Q: We heard that patients were seriously burned by electric dental handpieces. Is this true?

A: Yes, the occurrence of these events was confirmed in an FDA Public Health Notification. Serious patient injuries, including third degree burns, have been associated with the use of poorly maintained electric dental handpieces. Also, rotary surgical handpieces have caused patient burns during orthopedic procedures. Specific actions to prevent or minimize the problem include:

  • Being vigilant about maintaining electric dental handpieces according to manufacturer's instructions.

  • Verifying with the manufacturer the appropriate routine service interval for your equipment based on the actual use of your handpieces.

  • Training personnel to properly clean and maintain the electric dental handpieces and rotary surgical handpieces and to follow specific device maintenance requirements.

  • Developing a method for tracking maintenance and routine service for each handpiece used.

  • Examining the handpiece attachments prior to use. Never use worn drills or burs.

  • Do not use poorly maintained electric handpieces.

Posted by Quality America on December 19, 2007 | Comments (2)


I can tell by feel when my handpiece isn't functioning correctly. How would this be missed?

Posted by: Teresa at December 19, 2007 10:49 AM

With air-driven handpieces, sluggish handpiece performance alerts the dental practitioner to maintenance issues such as a dull bur or worn or clogged gears or bearings.

A poorly maintained electric handpiece does not provide a similar warning that maintenance is needed. Instead, if an electric handpiece is worn or clogged, the electric motor sends increased power to the handpiece head or attachment in order to maintain handpiece performance. This increased power can rapidly generate heat at the head of the handpiece attachment. Because the heat buildup is so rapid, and is efficiently conducted through the metal handpiece, a burned patient may be the first indication of handpiece problems.

> [Material provided]
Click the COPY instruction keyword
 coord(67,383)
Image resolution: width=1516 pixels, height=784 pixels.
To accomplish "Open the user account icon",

> [Complete the following]
**1.** Answer these questions from the handpiece post:
(a) What confirmed that patients had been burned by electric dental handpieces?
(b) Which handpieces have caused patient burns during orthopedic procedures?
(c) What alerts the dental practitioner to maintenance issues with air-driven handpieces?
**2.** According to the handpiece post, why might a burned patient be the first sign of a problem with an electric handpiece? Answer in one to three sentences.

> [Task-by-task outputs]
**1.**
(a) An FDA Public Health Notification.
(b) Rotary surgical handpieces.
(c) Sluggish handpiece performance.

**2.** A worn or clogged electric handpiece gives no warning like the sluggishness of an air-driven one, because its motor sends increased power to the head or attachment to keep performance up. That power can generate heat rapidly at the head. The heat builds so fast and travels so efficiently through the metal handpiece that the patient may be burned before anyone notices a problem.